Later during the proceedings, Mr. Burnett asked Mr. Nazerali if he had ever spoken directly to Mr. Byrne. Mr. Nazerali testified that the two had talked briefly on March 26, 2015, during Mr. Byrne's deposition. Mr. Nazerali recalled that he himself had not said much, but that Mr. Byrne had said to him: "I know your kind. You're not the kind to do your dirty work yourself. You employ other people to do your dirty work. I hate that kind of people."

Overstock

Mr. Nazerali attributed the on-line proliferation of the Deep Capture material in part to Overstock, which he said was Deep Capture's owner. As an on-line retailer, Overstock would be adept at turning Web results to its best advantage, said Mr. Nazerali, who for his part admitted to "limited knowledge" of the Internet. He stated, "It's quite clear to me ... that they [Overstock] have maximized in their presentation of the site [Deep Capture] the ability of the site to be picked up by search engine spiders."

Mr. Burnett asked Mr. Nazerali if he had searched for himself on-line this week. Mr. Nazerali said he had, adding that references to Deep Capture were among the top 10 results provided by four different search engines.

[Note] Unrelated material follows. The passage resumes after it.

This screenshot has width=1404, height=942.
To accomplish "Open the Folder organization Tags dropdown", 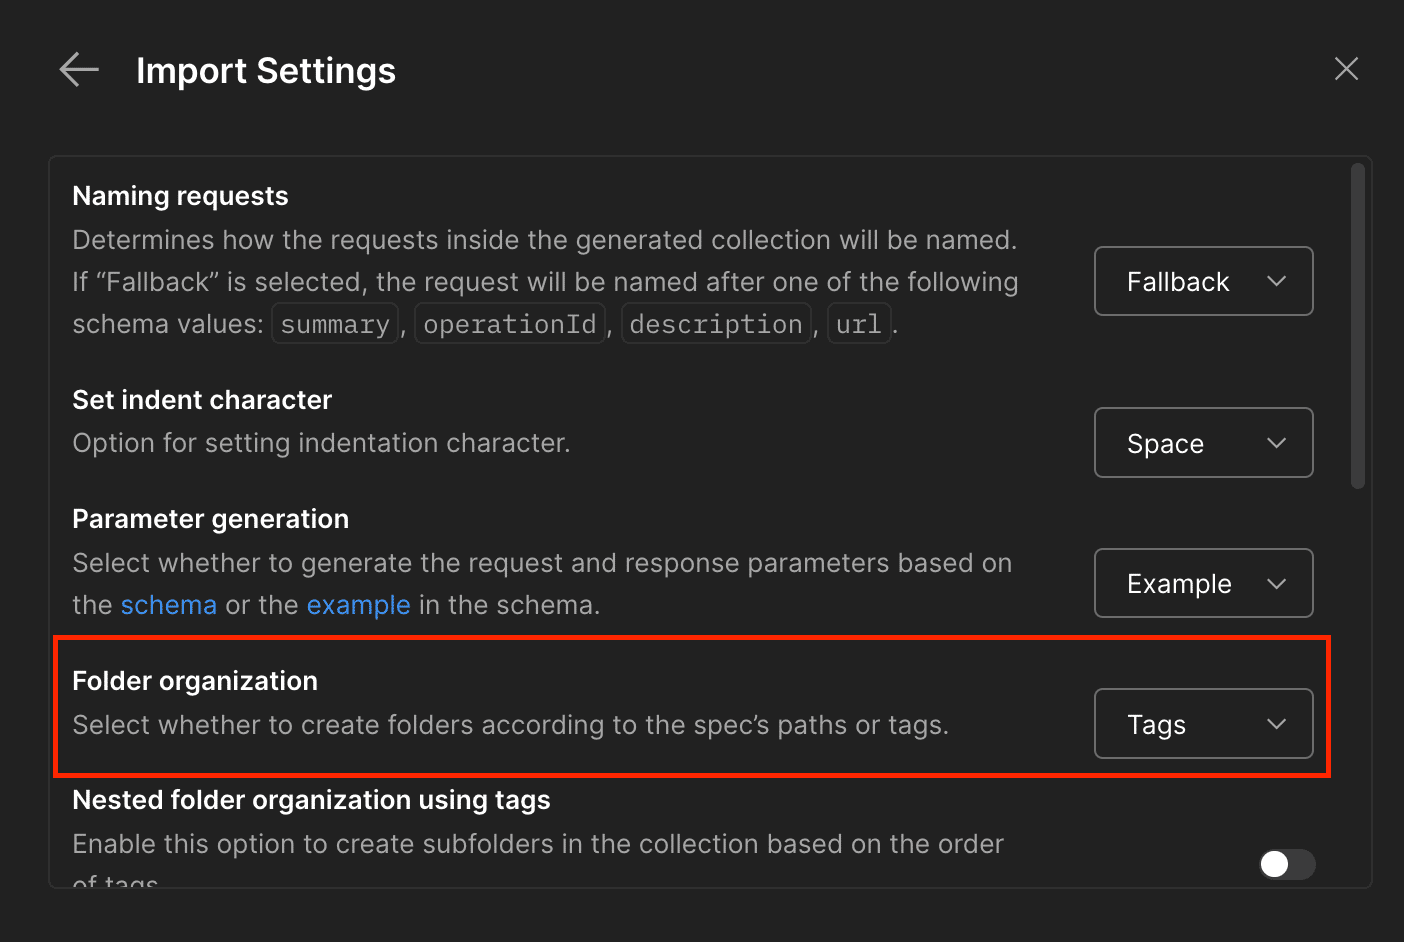I will (x=1204, y=723).
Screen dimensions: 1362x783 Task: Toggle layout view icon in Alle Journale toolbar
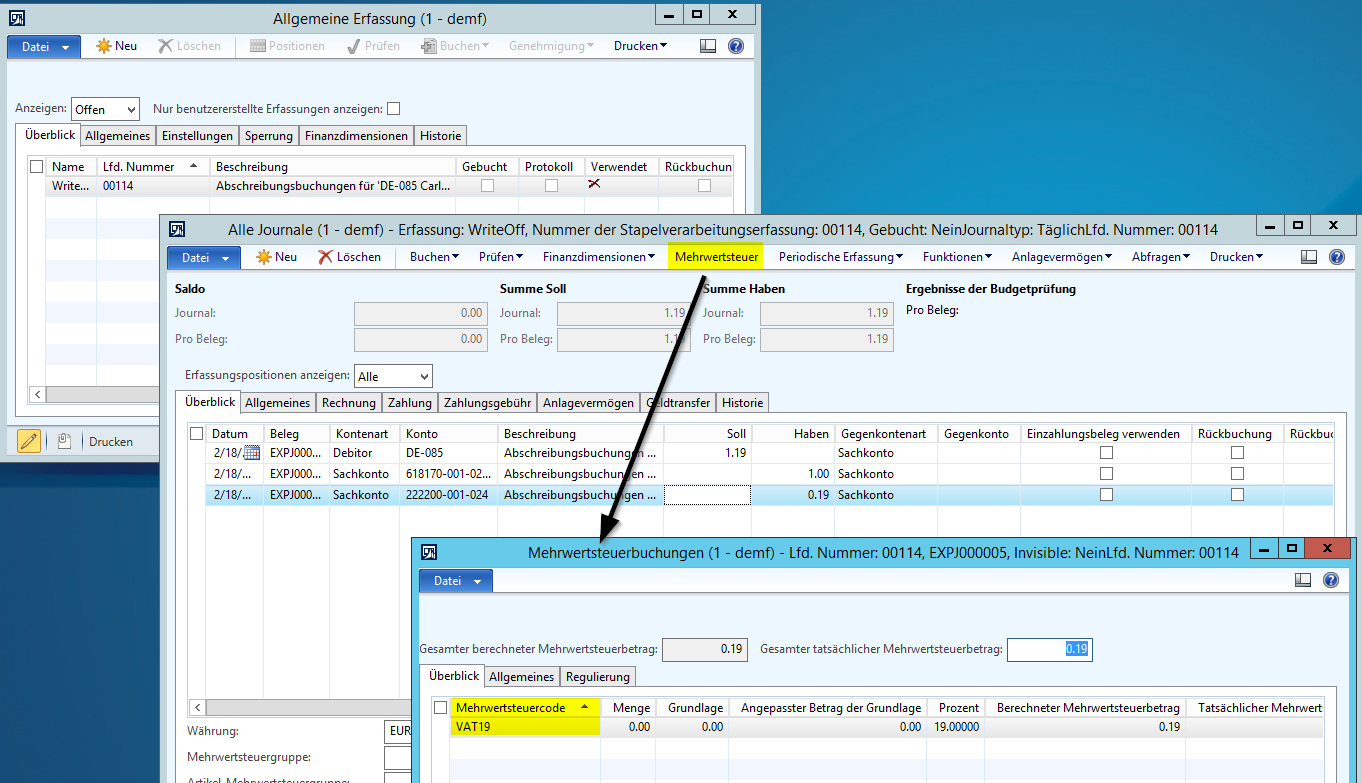coord(1309,257)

In response to further questions from Mr. Burnett, Mr. Nazerali testified that he hired PR consultants and a "search engine optimization" (SEO) company to try to clean up his name on-line. Mr. Burnett asked how much the SEO costs. The lawyer for most of the defendants, libel specialist Roger McConchie, objected to the question, but the judge allowed it. Mr. Nazerali testified that from February, 2012, to November, 2014, he paid the SEO a retainer of $1,500 (U.S.) a month. The monthly amount was then renegotiated to $900 (U.S.).

Mr. McConchie represents all the defendants except for Overstock, which is represented by Vancouver lawyer Stephen Schachter of Nathanson, Schachter & Thompson LLP.